And they encouraged us to apply, and we had such a great experience through Imagine H2O. We’re like, great, yeah. And it’s a little bit more local, but it’s also made connections that we didn’t make in Imagine H2O, and met more colleagues. Again, the big benefit from, There were entrepreneurs there that weren’t in the other program and I’ve stayed in contact with them.

So those are the big takeaways for us.

Antoine Walter: So now we’ve got all the pieces of the puzzle. You come to the hardest part, which is you need to assemble it. So you’ve got the product, you’ve got the funding, you’ve got the partners, you’ve got your go to market routes. But as we alluded a bit to it with the adoption question, now it’s the decisive point as.

Paul Callan’s thesis on the dynamics of water adoption shows one thing which is very specific to the water sector is that companies don’t die. They can stay in the limbo for And that’s absolutely not what you want, especially when you’ve just done two accelerations. How do you ensure that you don’t stay in that limbo where you have a cool product?

I mean, 13 percent better energy just on day one is crazy good. And that’s just one example. You have many more. But how do you ensure that, It doesn’t stay just a cool thing, but becomes the big thing it deserves.

Craig Beckman: It’s a good question and a big challenge. The only thing we can do is our best and approach the market where it’s has a need.

And I would say the tail wind we get, I’ve been in the water space for more than three decades now. I’m not going to say how much more, but more than three decades and sustainability has always been a topic. Going back to my early days of selling. Membrane systems to beverage producers to replace Lyme softening.

There were a lot of energy and waste benefits 25 years ago to doing that. But I would say that no time like the present has sustainability and energy savings been a bigger driver. And the difference is the customer’s customer. So if we think about Micron, for example, they’re one of our investors, one of our early adopters.

Why are they choosing. to invest in and implement energy savings in their water treatment because their biggest customers are data centers. And the data centers, whether they’re owned by Amazon or Facebook or whomever, have customers that are demanding on them a sustainability score and a social contract to operate in our current environment.

And so they’re feeling that pressure all the way down to the point of, this is no longer just water. A return on investment. It’s now the social license to stay in business and that’s becoming a bigger driver Unilever, I think, is doing a great job with consumer products to really have a consumer understand and potentially even pay a premium for the product that they’re buying so that good environmental practices follow all the way through the supply chain.

And it ultimately has to come back to consumers, because if consumers only buy on cost, it’s hard to implement sustainable technologies. If they’re willing to pay a small premium for a differentiated brand, it’s going to That they trust and that they know is doing better with net zero water usage, water recycling, et cetera, that drives all the way back down to our level as a startup focusing on sustainability.

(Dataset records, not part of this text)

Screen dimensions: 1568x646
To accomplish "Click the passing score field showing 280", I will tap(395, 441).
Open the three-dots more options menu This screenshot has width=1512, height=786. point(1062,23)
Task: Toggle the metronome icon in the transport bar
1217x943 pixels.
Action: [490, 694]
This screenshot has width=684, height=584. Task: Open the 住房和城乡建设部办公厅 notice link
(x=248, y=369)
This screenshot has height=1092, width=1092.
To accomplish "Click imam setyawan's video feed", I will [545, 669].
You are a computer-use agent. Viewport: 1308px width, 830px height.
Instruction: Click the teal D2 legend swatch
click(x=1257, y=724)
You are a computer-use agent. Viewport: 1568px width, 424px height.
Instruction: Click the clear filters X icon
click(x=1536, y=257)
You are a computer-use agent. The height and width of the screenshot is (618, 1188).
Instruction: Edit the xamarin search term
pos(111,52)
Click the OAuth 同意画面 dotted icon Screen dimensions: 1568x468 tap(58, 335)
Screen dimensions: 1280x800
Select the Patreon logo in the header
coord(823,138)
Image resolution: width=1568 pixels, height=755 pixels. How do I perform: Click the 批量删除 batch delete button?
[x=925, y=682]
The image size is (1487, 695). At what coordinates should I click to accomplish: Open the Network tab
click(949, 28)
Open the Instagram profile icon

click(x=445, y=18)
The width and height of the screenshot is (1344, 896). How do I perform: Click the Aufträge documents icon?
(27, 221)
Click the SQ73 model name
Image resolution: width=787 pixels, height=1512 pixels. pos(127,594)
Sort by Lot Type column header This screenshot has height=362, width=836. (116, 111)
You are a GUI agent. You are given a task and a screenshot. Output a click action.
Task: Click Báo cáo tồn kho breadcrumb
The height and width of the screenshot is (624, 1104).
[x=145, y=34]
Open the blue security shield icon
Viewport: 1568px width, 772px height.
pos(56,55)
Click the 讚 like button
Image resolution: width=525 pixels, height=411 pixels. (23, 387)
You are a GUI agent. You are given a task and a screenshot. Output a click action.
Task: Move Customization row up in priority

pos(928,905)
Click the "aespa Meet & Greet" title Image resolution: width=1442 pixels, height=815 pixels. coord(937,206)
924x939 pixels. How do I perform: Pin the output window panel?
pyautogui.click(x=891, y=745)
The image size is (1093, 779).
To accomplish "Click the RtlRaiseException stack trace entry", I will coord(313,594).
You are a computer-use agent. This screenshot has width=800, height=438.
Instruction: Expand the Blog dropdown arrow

And I think that tailwind is what we really lean into to not end up in limbo. So we go from 10 a hundred million revenue. Much faster. Now, it’s still going to be years to do that, but perhaps we can cut it more than the average.

Antoine Walter: Let me start from the theory. You mentioned that your longest running commercial project is for one and a half years, so I guess it’s installed in 2022, right?

From the pure theory, your product is at best in the middle of the market in the mid 2030s to late 2030s. That’s pure theory. Tonight we’re recording is a Champions League night in Europe. So I’m going to take the role of, you know, the guy leaning on the couch, not doing anything and having best ideas than anyone else and knowing everything.

I’m in the best possible spot.

Craig Beckman: The armchair fallback. I got it.

Antoine Walter: Exactly. So you just mentioned that your product has potentially a higher cost. Then the incumbent technology today, thanks to Moore’s law in the future might change, but today that’s the fact, but it has strong benefits. All the companies which I had on that microphone, which intended to speed up the adoption, beat the numbers and beat the theory relies on a very specific business model, which is as a service.

And especially when you have a higher cost, it needs more. CapEx on your end and more investment and more money up front, but it’s supposed to be the Martingale which finally breaks those adoption curves. So from my very comfortable armchair position where I can preach and it doesn’t cost me anything, that’s what I would advise you.

Is it nonsense or are you thinking of it?

Craig Beckman: Not nonsense at all. And it would be, I wouldn’t even say pivot, but adjacency slash accelerator in the next two or three years. As we build more confidence. That the technology not only saves energy and increases productivity, but also can extend membrane life.

Then we’ve actually addressed one of the issues that the membrane business has struggled on for years, thinking about membranes as a service. There’s obviously lots of equipment suppliers as a service, but as soon as you put that membrane in somebody else’s equipment and let them run it, there’s a lot of anxiety.

There’s a lot of, yeah, but they’re not going to watch over it. It’s delicate. They won’t do the anti scale incorrectly. They won’t clean when they’re supposed to. So having a more robust or bulletproof product. enables that. Also, funding. If the funding sources are there for Membrane as a service, then it’s definitely something we’re open and interested to.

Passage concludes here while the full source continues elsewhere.